Another area that will need innovation is the de-carbonisation challenge. Siemens Mobility’s global CEO has set a goal of the company being carbon neutral by 2030, and Sambit confirmed that Siemens had already stopped making diesel passenger vehicles. However, he accepted that diesel locomotives were likely to be required on unelectrified freight lines for the foreseeable future.

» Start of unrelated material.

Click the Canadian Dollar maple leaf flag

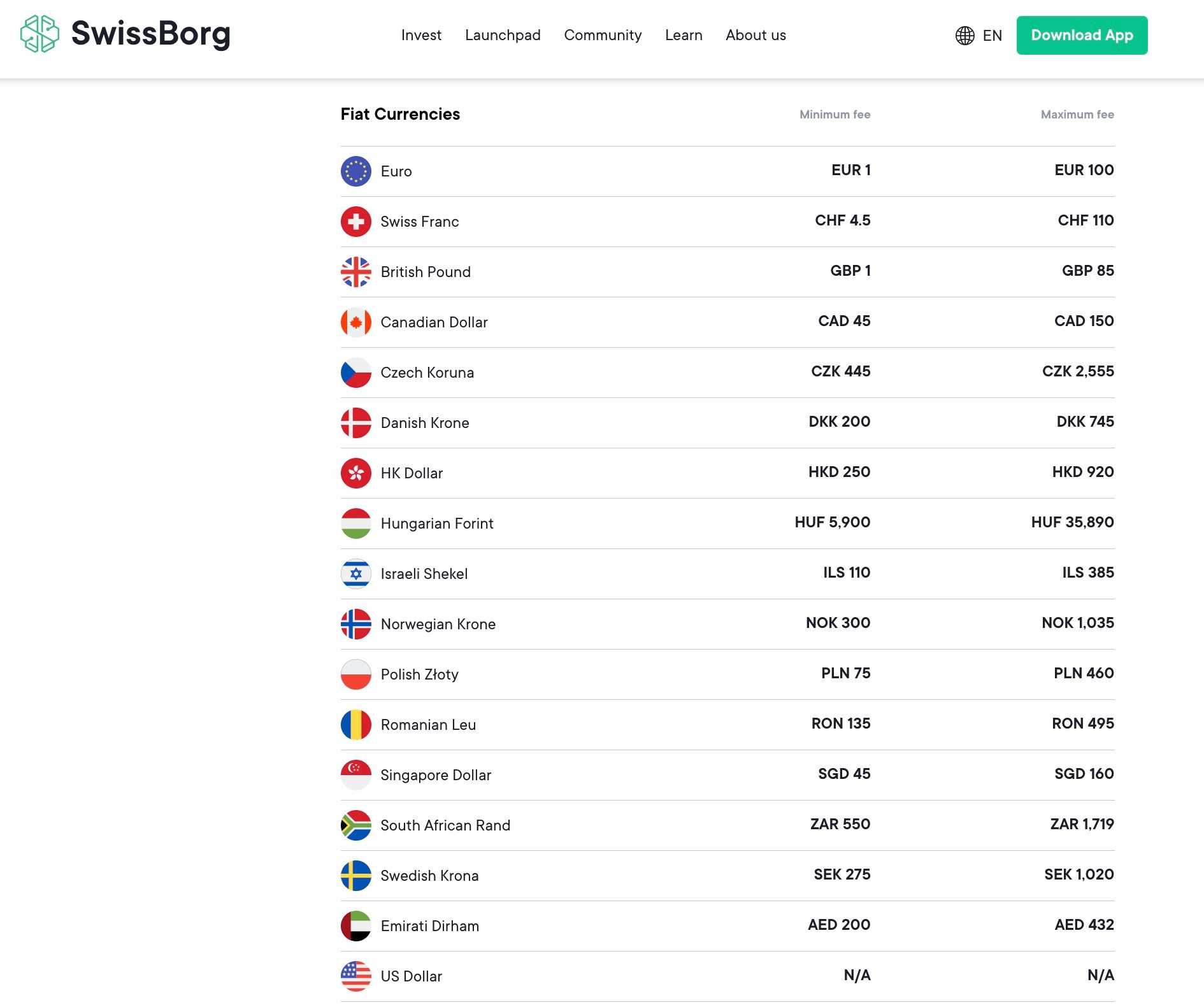[355, 322]
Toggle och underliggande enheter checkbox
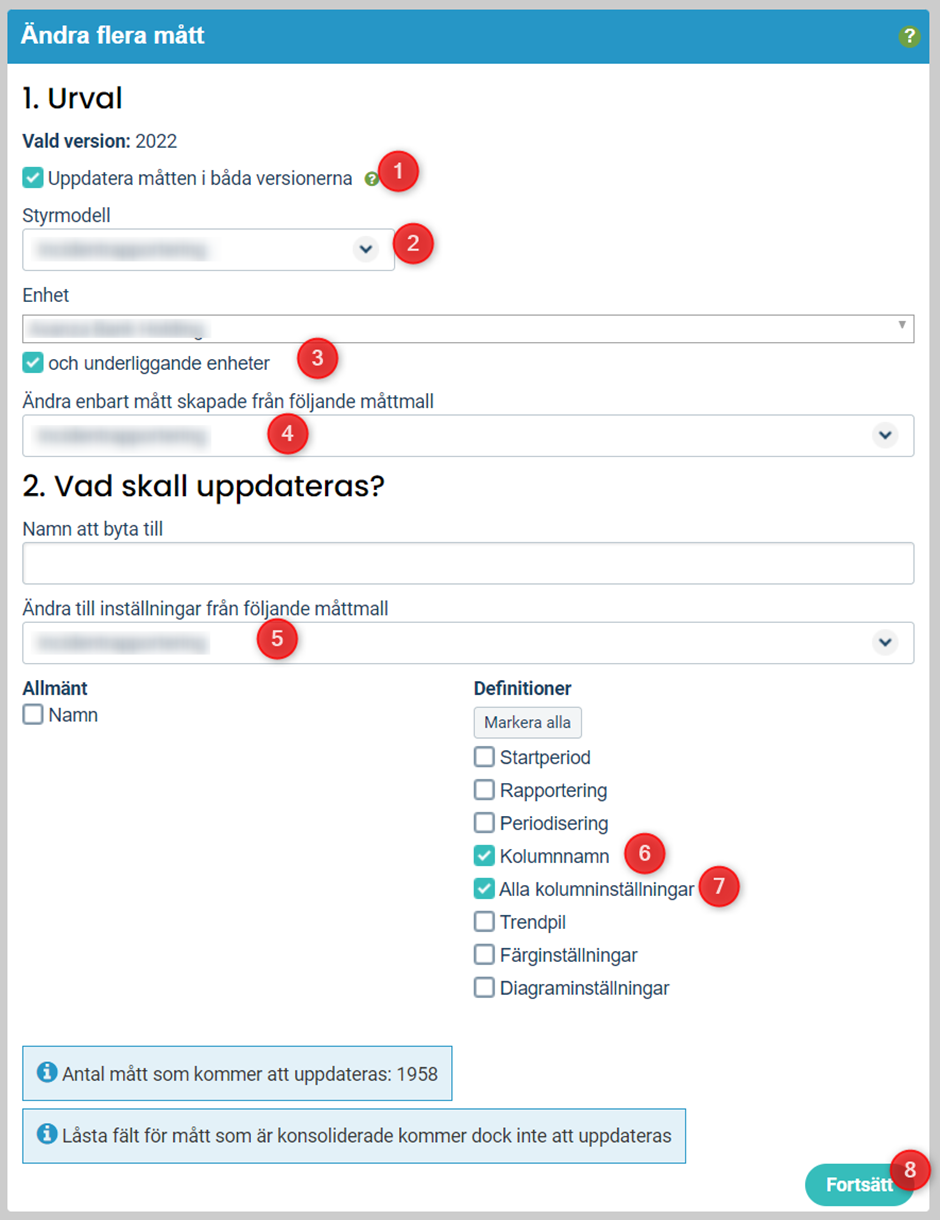 [33, 362]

As for passenger trains to be used on non-electrified lines, Sambit revealed that Siemens Mobility is “working on the next generation of battery-electric bi-mode and hydrogen-electric bi-mode, with potential use on trans-Pennine and in rural Scotland”. He expects to showcase some of these developments at InnoTrans in Berlin this September and hopes that some of these initiatives will find their way to the UK market in the next couple of years.
UK FLEET
Siemens Mobility has supplied over 3,000 vehicles to the UK that, with the exception of the small CAF/Siemens Class 332/333 fleets, have all been supplied since 2003. The overwhelming majority of these trains are also maintained by Siemens with depots in Southampton, Three Bridges, Hornsey, Northampton, Manchester and York, a bogie overhaul facility in Lincoln and a production facility under development at Goole, Humberside.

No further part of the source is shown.